Le BC Saint-Hubert s’impose 73–72 après prolongation contre Athus, mais l’histoire de la soirée, c’est ce paradoxe : les Athusiens auraient dû repartir avec la victoire, mais ce sont bel et bien les Borquins qui ont pris les 3 points
Malgré plusieurs absences, Athus joue juste d'entrée de jeu. Intensité, discipline, gestion des possessions, solidarité en défense : les visiteurs imposent leur plan de jeu et font douter Saint-Hubert en première période (29-35 MT). Ils continuent sur leur rythme malgré le retour local durant le 3ème quart temps. Dans le dernier, le marquoir joue au yo-yo, Athus ne parvient pas vraiment à s'envoler, malgré une petite avance qui oscille souvent entre 4 à 7 points. C'est simple : les visiteurs ont pratiquement toujours mené durant ce match. Mais ils se font rejoindre à l'ultime seconde, avant de craquer en prolongation dans les dernières secondes de celle-ci.

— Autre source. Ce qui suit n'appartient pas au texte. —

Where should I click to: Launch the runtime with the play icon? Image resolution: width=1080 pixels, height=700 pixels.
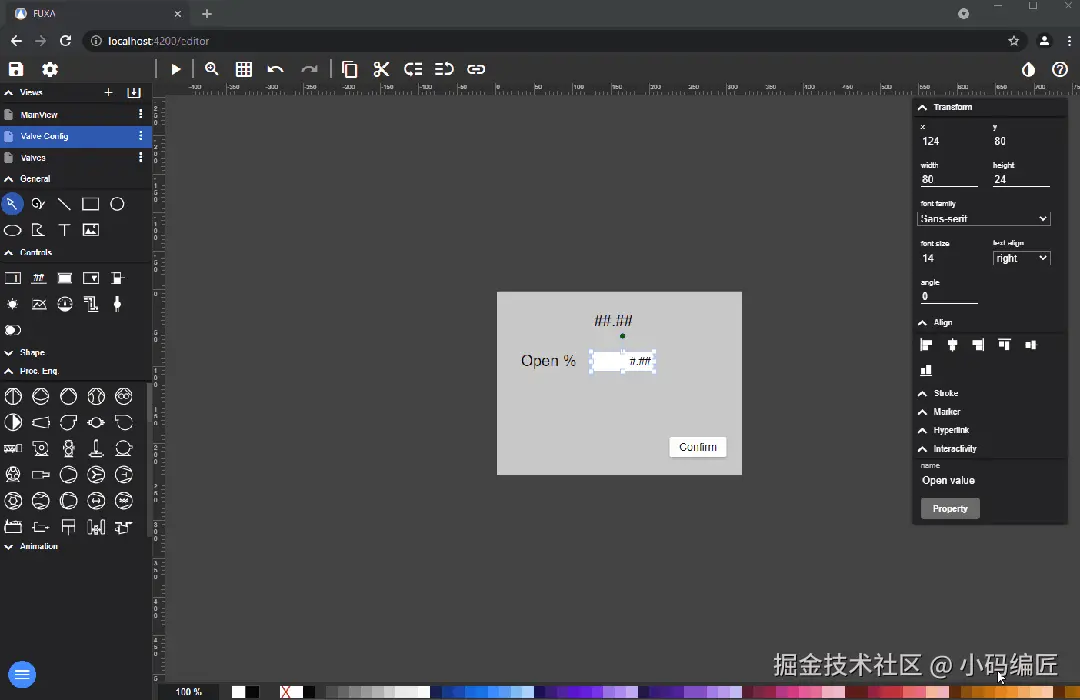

Côté athusien, Jérémy Pennequin n’y va pas par quatre chemins : “Un vol quand même, puisqu’on a mené 38 ou 39 minutes sur 40”, dit-il fataliste. Même son de cloche chez Mathieu Diderich, qui retient surtout l’état d’esprit de son équipe : “De la première minute jusqu’à la dernière, on s’est battus.” Et forcément, l’effectif réduit a fini par peser : “En prolongation… on n’est qu’à huit”, ajoute-t-il, évoquant un manque de lucidité et de jus dans les dernières secondes du money-time.
En face, Saint-Hubert n'a pas livré sa meilleure copie, surtout en première mi-temps : trop de déchets, une circulation de balle trop lente, une adresse en berne et une efficacité offensive nulle (29 points seulement). Le coach était furieux et il l'a souvent montré à ses joueurs lors des temps morts.
Le Borquin Théo Pierret le reconnaît franchement : “On a vraiment fait un très mauvais match.” La défense de zone d’Athus perturbe aussi l’attaque placée des Borquins : “Oui, la zone d’Athus nous a bien embêtés”, ajoute-t-il. Bref, pas le Saint-Hubert "propre et fluide" que l'on connait.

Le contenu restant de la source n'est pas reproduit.